Why politicians’ kids should steer clear of politics

The last thing jobless youth being harassed by Helb and KRA need is a lecture by someone out of touch with their reality

In Summary

• #NginaKenyatta trended for the entire weekend, and she had it coming

President Uhuru Kenyatta’s daughter Ngina Kenyatta
President Uhuru Kenyatta’s daughter Ngina Kenyatta
Image: Douglas Okiddy

There is a universally agreed rule that celebrity kids should be kept out of issues pertaining to their parents. As long as they don’t take a public stand, they are innocent. The unwritten rules especially concern children hailing from political families. The job of a politician’s child is to be seen and not be heard.

During Obama’s eight years in presidency, his daughters Malia and Sasha were bashed countless times by individuals from the opposition for silly things, such as their dressing or their posture.

Every single time, those individuals would face the wrath of the public. The outrage was unanimous. The girls were innocent as they did nothing more than support their father by standing beside him silently. The Obamas knew the rules of the game, they never allow their daughters to speak publicly on their behalf. The same applied to the Bush girls, Jenna and Barbara, as well as Chelsea Clinton.


For some strange reason, Kenyan politicians decided to rewrite the rules. They use their children in political strategies to target their children’s peers. By doing this, they ought to realise that their children become fair game. If the public is justified in condemning their leaders for poor governance, then they become justified in criticising the politician’s child for taking a stance publicly.

When Ngina Kenyatta stood up last Saturday to school us unemployed Kenyans on how to beat unemployment, she deserved the response she got. Ngina spoke during the African Philanthropy Forum at Strathmore Business School in Nairobi, where she was addressing the topic of “Accelerating Youth Employment in Africa”.

In her speech, Ngina shared with us her ‘solutions’ to youth unemployment, most of which included taking up new and innovative fields of study. The reason why #NginaKenyatta trended for the entire weekend of Twitter is one she will never fully comprehend. No, nobody bashed her for being Uhuru Kenyatta’s daughter and Jomo Kenyatta’s granddaughter. Ngina’s speech stirred up an already simmering cauldron of emotions.

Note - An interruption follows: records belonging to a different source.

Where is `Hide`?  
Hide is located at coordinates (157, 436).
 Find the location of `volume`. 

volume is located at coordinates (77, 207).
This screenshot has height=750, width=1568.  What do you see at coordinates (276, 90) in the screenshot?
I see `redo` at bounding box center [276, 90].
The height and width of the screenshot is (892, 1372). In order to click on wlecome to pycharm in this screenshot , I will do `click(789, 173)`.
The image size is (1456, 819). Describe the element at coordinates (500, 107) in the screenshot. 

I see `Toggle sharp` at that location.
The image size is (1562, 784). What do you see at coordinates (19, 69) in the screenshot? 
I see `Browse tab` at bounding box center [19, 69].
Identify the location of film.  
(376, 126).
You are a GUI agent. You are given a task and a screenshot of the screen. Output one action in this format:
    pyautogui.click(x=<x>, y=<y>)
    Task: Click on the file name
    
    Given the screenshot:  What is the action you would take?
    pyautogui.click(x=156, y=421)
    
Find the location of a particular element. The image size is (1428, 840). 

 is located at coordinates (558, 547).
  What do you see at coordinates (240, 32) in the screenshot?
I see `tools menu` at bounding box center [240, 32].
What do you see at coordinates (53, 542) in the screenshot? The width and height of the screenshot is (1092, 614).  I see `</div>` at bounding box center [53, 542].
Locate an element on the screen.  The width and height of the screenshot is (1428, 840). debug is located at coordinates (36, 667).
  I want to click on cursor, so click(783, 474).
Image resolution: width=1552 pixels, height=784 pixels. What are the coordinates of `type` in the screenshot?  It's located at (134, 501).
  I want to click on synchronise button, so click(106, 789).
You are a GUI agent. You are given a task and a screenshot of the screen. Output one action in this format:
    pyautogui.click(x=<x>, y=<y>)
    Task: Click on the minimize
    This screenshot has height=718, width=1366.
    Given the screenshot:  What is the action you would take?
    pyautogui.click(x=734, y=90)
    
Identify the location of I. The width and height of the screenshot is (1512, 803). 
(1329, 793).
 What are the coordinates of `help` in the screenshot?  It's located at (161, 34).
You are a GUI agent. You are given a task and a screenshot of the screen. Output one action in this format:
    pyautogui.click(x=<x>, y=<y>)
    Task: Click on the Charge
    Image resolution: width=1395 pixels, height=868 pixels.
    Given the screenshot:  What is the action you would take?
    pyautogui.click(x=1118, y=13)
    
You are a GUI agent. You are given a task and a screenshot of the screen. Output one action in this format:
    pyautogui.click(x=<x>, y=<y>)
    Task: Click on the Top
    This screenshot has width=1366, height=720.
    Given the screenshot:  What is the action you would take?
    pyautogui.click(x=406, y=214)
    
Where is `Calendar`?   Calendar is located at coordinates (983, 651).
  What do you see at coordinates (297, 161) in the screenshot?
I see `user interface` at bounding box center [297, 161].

The youth are facing higher unemployment rates under this government than they did with any other government. They are constantly being harassed by the likes of Helb and student loan institutions who want their money back, yet many of them have no employment. The youth are constantly harassed by taxation offices and civil servants when they choose to build SMEs. The youth are more frustrated now than they have ever been, as they face a myriad of problems pertaining to unemployment.

The youth do not need a member of the royal family… I mean, of the first family, to explain to them how things on the ground could be different if they followed the advice of a 20-something-year-old who has never applied for a job in her life. The youth don’t need one more person telling them how to make things better, they need for things to be better. The youth don’t need more stories and strategies on how to curb unemployment, they need action to be taken now.

Ngina Kenyatta is the director of a board. She has never been unemployed. She is not the average Kenyan youth. She is not qualified to address the youth. She should not be offering solutions to a problem she doesn’t understand.

Kenyans do not need children of politicians speaking down to us on issues we face every day as a consequence of mismanagement by the current regime. Children of politicians should recede to the shadows where they belong, but if they choose to take a stand publicly, then they should be ready to deal with the consequences.